Prospective students wanted to know:

  1. Detailed information about the programme like majors/specialisations and how many credits to graduate
  2. How to apply
  3. How much it costs
  4. What makes the school stand out from the rest

User Testing on Current Website

I also gave my interviewees a certain set of tasks to fulfill on the current website such as:

  1. Where would you go to find how to apply to the programme?
  2. Can you find out about accommodation?
  3. Can you find out about extra curricular activities?


I recorded these with screen capture so I could look back and count the number of clicks and the navigation path they took, as well as comments that they made. They pointed out many issues with the website that irked them and caused them to abandon or quit finishing the task altogether.

The users were most frustrated with the navigation layout and not being able to use it to find pages that they needed.

Interview / User testing over Skpye
This is my favourite part of the process hands down.
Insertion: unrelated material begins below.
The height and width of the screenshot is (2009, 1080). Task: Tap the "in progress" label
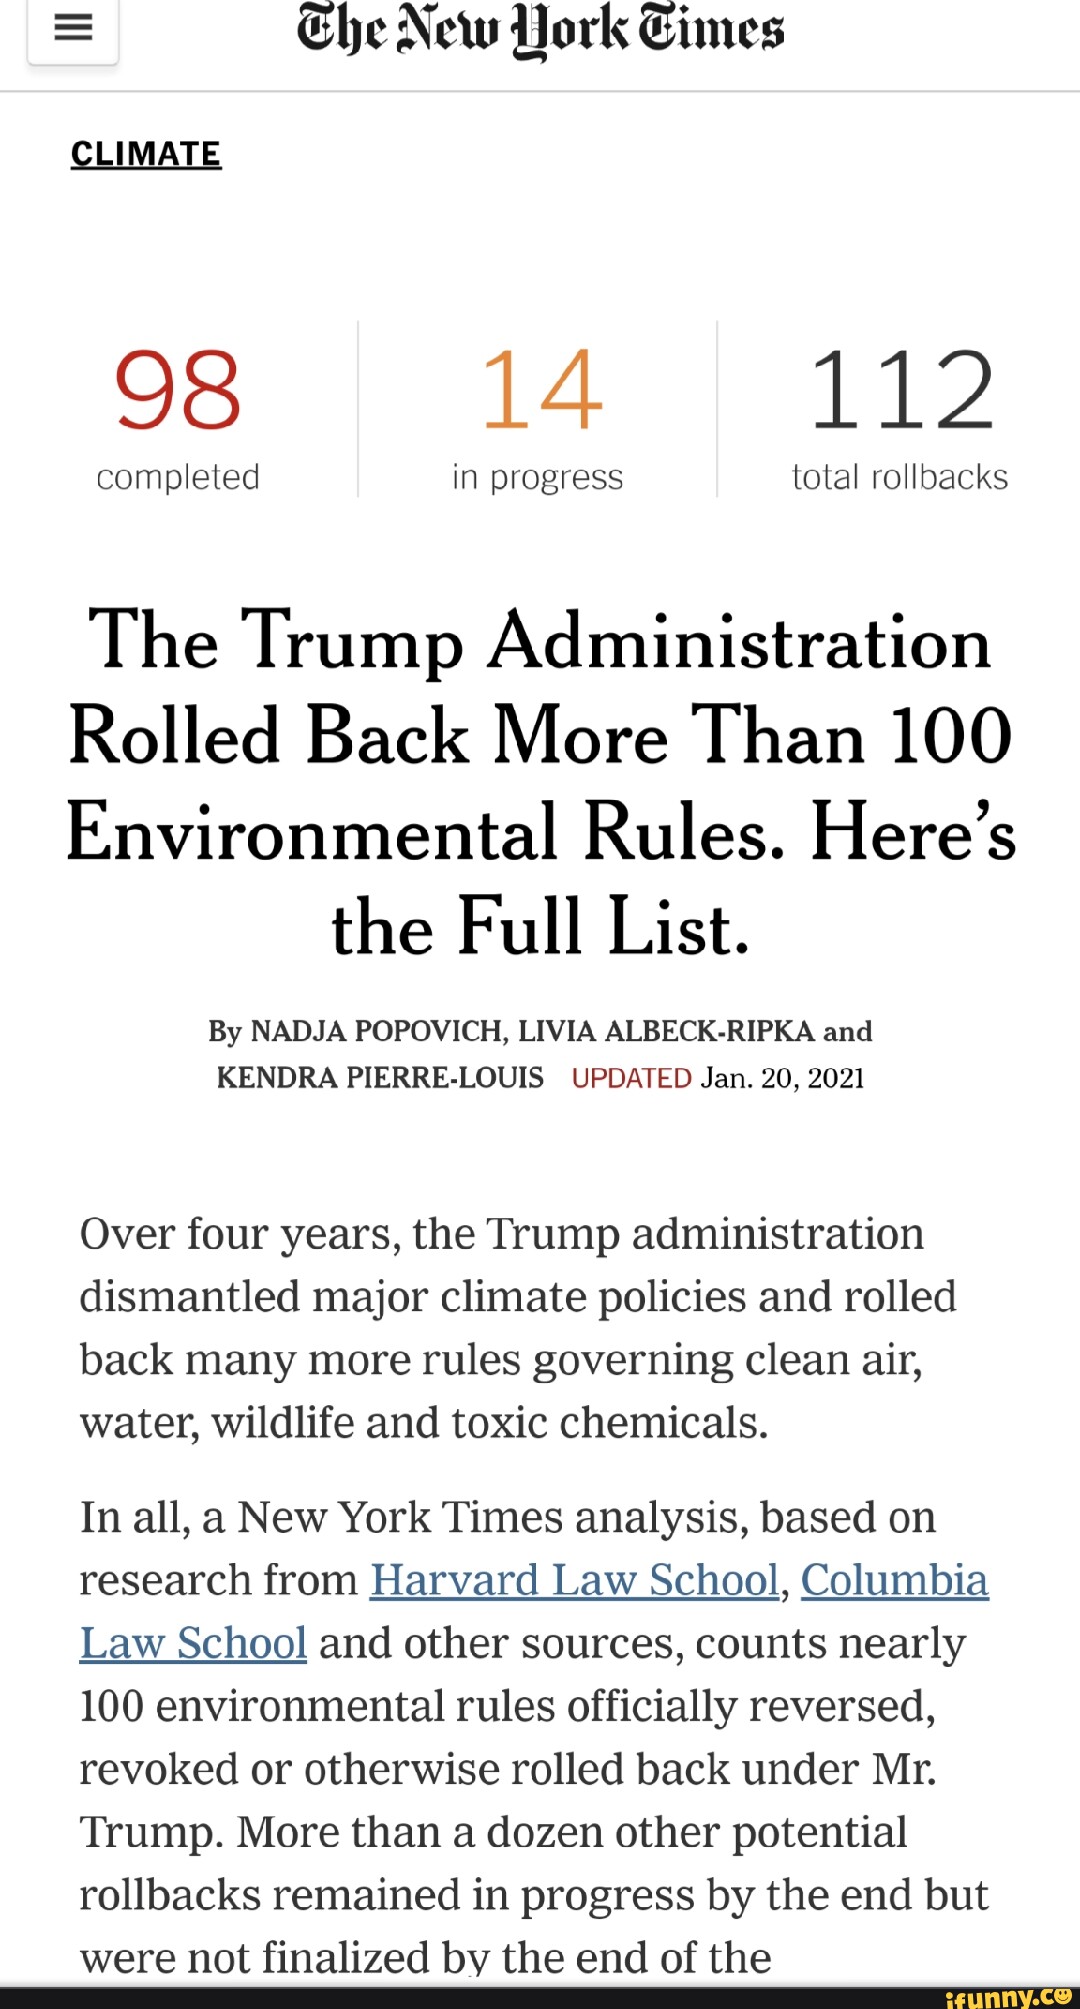(537, 478)
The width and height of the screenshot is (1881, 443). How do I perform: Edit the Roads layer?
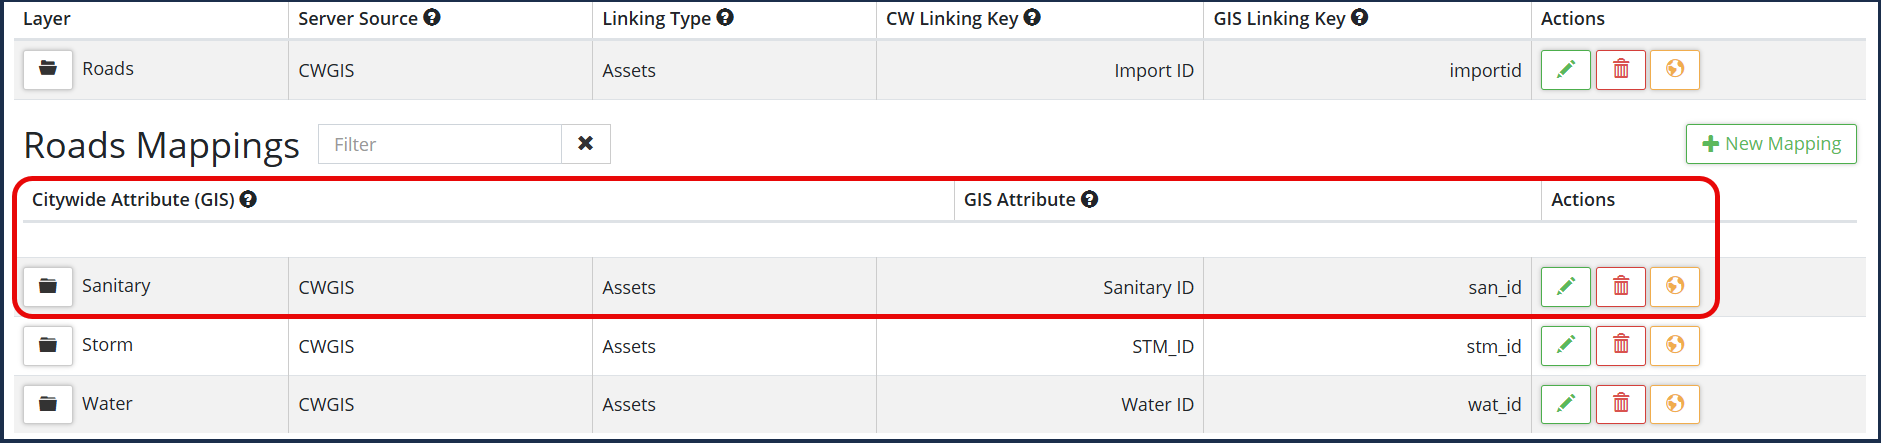(x=1565, y=69)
From this simple user testing, the information I found out from my interviewees were invaluable. Simply because as a designer, I’ve stared at the website for too long, even the most obvious flaws with the website I didn’t really notice or had gotten used to it.

Card Sorting

Lastly, I also conducted a card sorting exercise with my interviewees. This was done over Skype and face to face. The point of this testing is to see how people group information according to their mental models. For a website like Duke-NUS, I had over 40 cards. This proved to be quite a challenge for the users to sort through it.


2 patterns of card sorting emerged. Prospective students tended to sort it according to information type while current students sorted it accordingly to audience type.
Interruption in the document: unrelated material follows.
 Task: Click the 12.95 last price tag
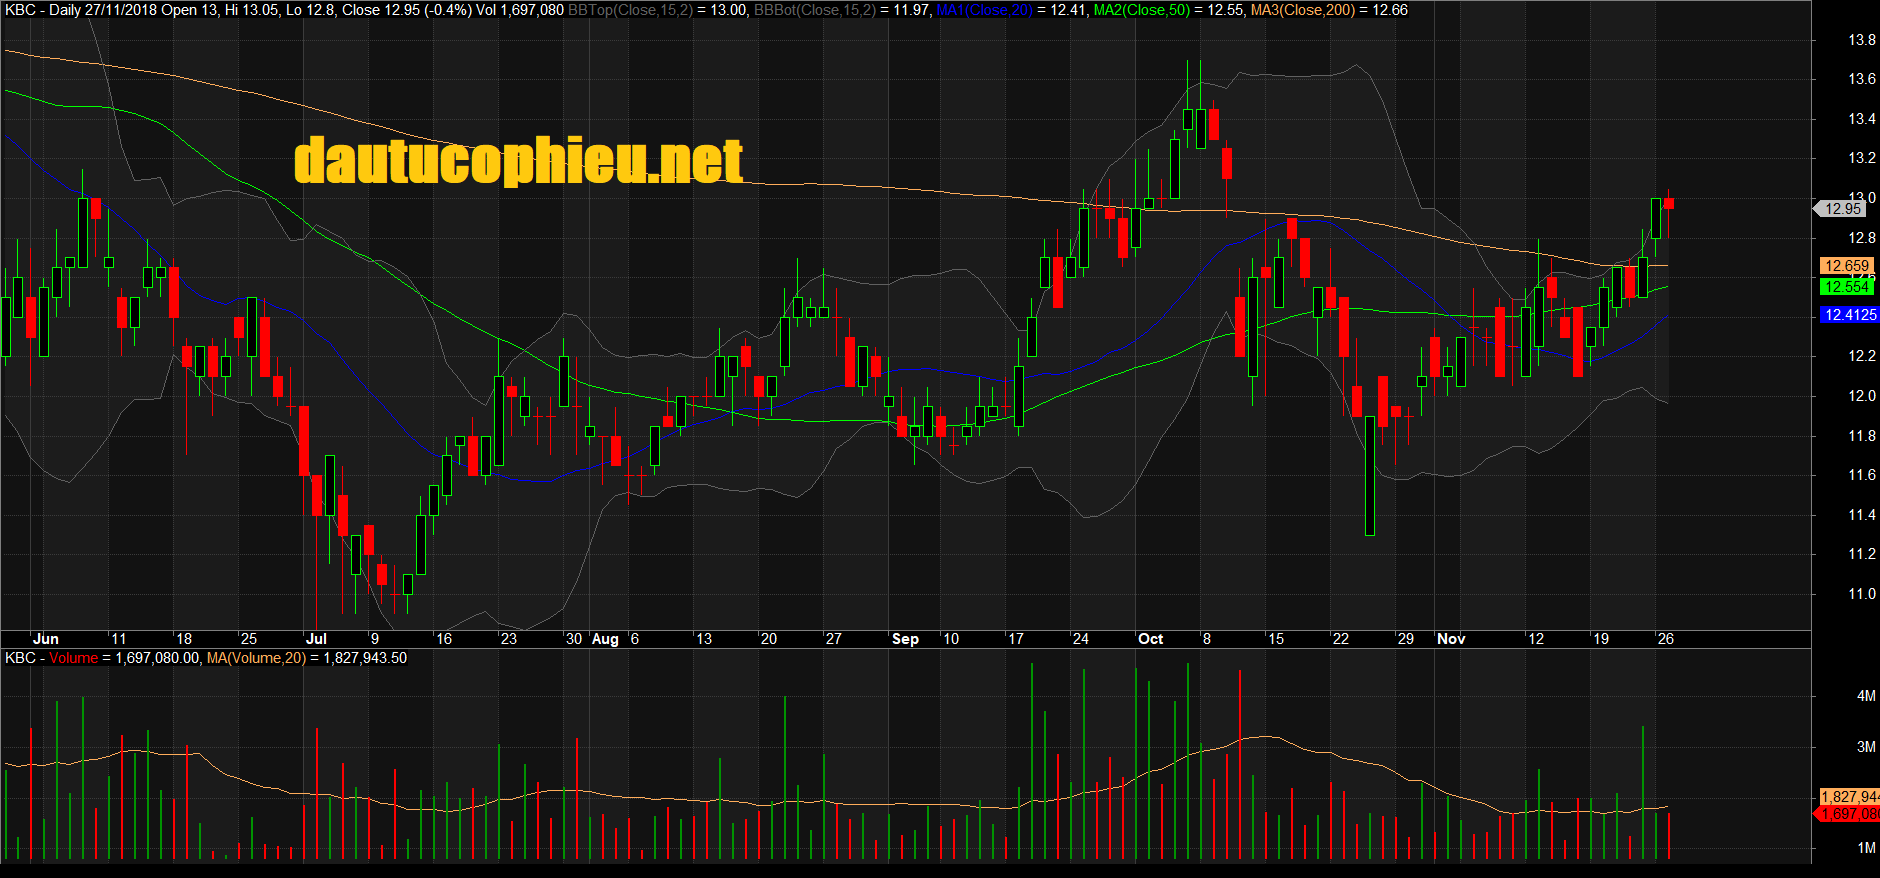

Trello (Far left), xSort (Centre), Cluster Analysis (Far right)
Thanks to Gan, my classmate, I discovered a new program called xSort which allows you to analyse the results with the cluster analysis in the program itself rather than manually tabulating data (phew). However, xSort is not an online program, so for Skype interviews, I used Trello to conduct card sorting.

Problem Statements & Solution Statements

Problem statements:
I can’t find what I need because the navigational layout is too cumbersome and complex. I spend too much time reading through the page to find what I need.

Solution statement:
Redesign the navigation and improve the page layout


Proposed new sitemap

The new sitemap has a lot more Level 2 navigation (News / About Us / Admissions / Education / Research / Campus Life / Giving / Contact Us) as compared to the first. The reason is to make it easier for users to go straight to the content they are looking for without having to go too deep into the navigation structure.

Proposed new user flow

I proposed 2 new user flows. Depending on whether a user is exploring the website or going straight to what he/she wants to find. The new navigation allows him/her to do just that by skipping the Level 2 navigation if necessary.
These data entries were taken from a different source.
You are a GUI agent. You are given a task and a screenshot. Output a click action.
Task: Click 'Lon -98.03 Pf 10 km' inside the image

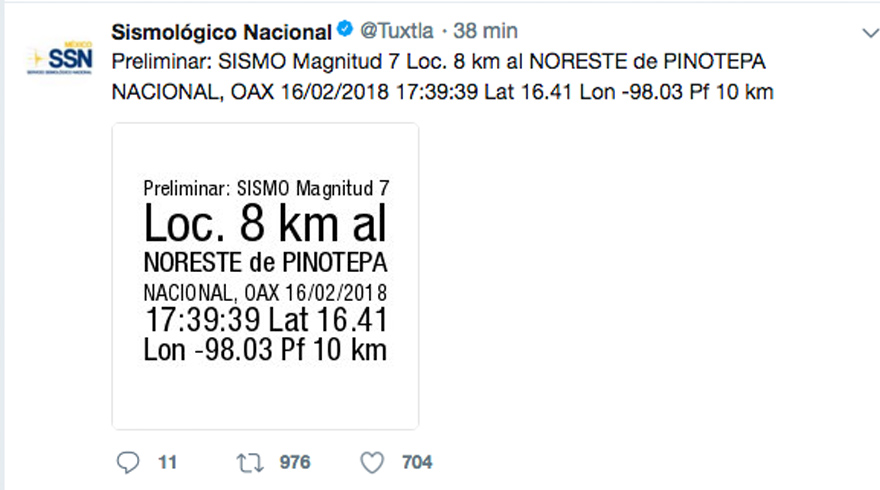point(265,350)
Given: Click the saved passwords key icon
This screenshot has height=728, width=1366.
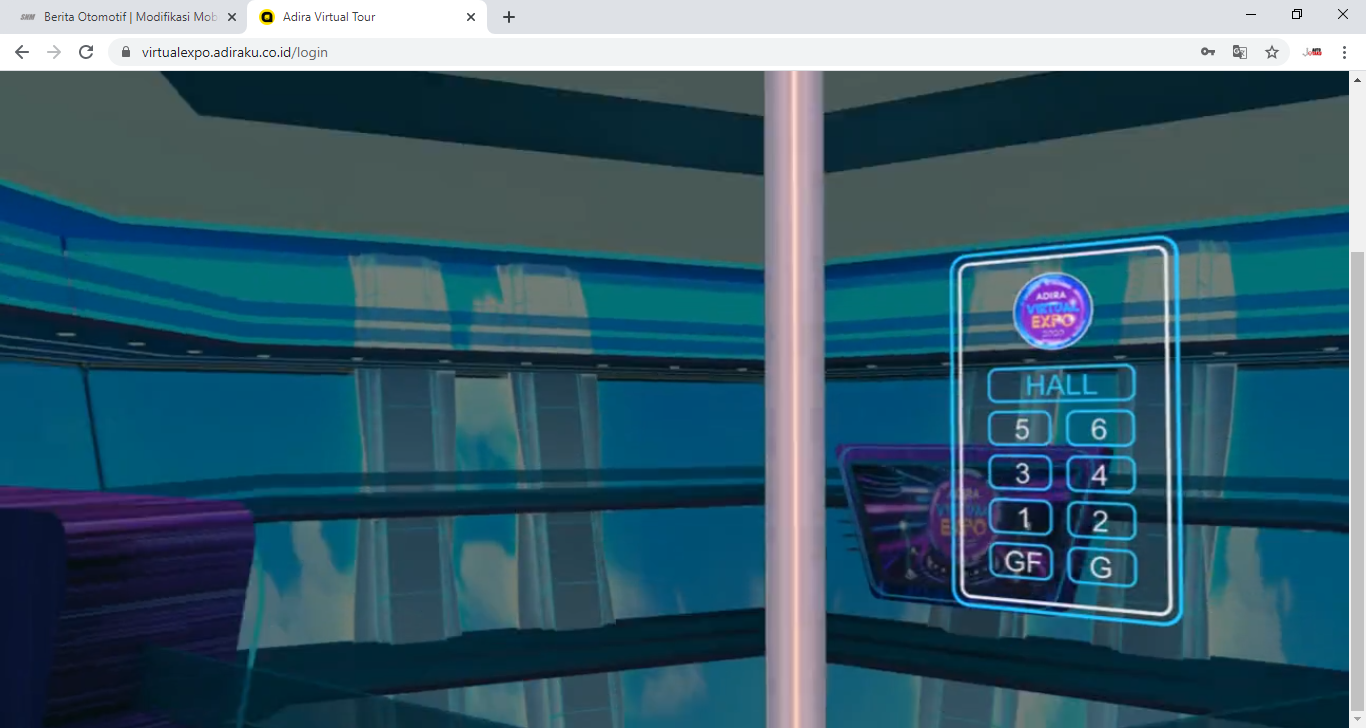Looking at the screenshot, I should [1208, 52].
User flows (Left) Navigation in action (right)

New Page Structure

A new page layout was created for the website following the F-shape reading pattern. With clearer hierarchy — users can better scan the page for what they are looking for.

See my prototype: http://8rj963.axshare.com/home.html
(Not all pages are working!)

Next steps

After initial feedback for the new proposed designs, I would like to prioritise the following:

  1. Further iterating on content journey for Mark, the prospective student
  2. Improving copywriting
  3. Doing further tree testing on the navigation
  4. Do more testing on the new draft to see if it really does cut short the time spent looking for content, which was the problem identified.

If I had more time

  1. Do competitive analysis
  2. Do more interviews especially with John’s persona, the returning student.


Because my classmates and I pooled together some of our data, I was able to share their resources on their heuristic evaluations and content audit. Also thanks to Terry, Gan & Nari for their help in sharing thoughts/ideas/interview sessions in this project.

Learning points

2 weeks passes really quickly. Planning at the start is crucial. Also don’t be afraid to test, even wireframes on paper. The faster you test, the more you learn.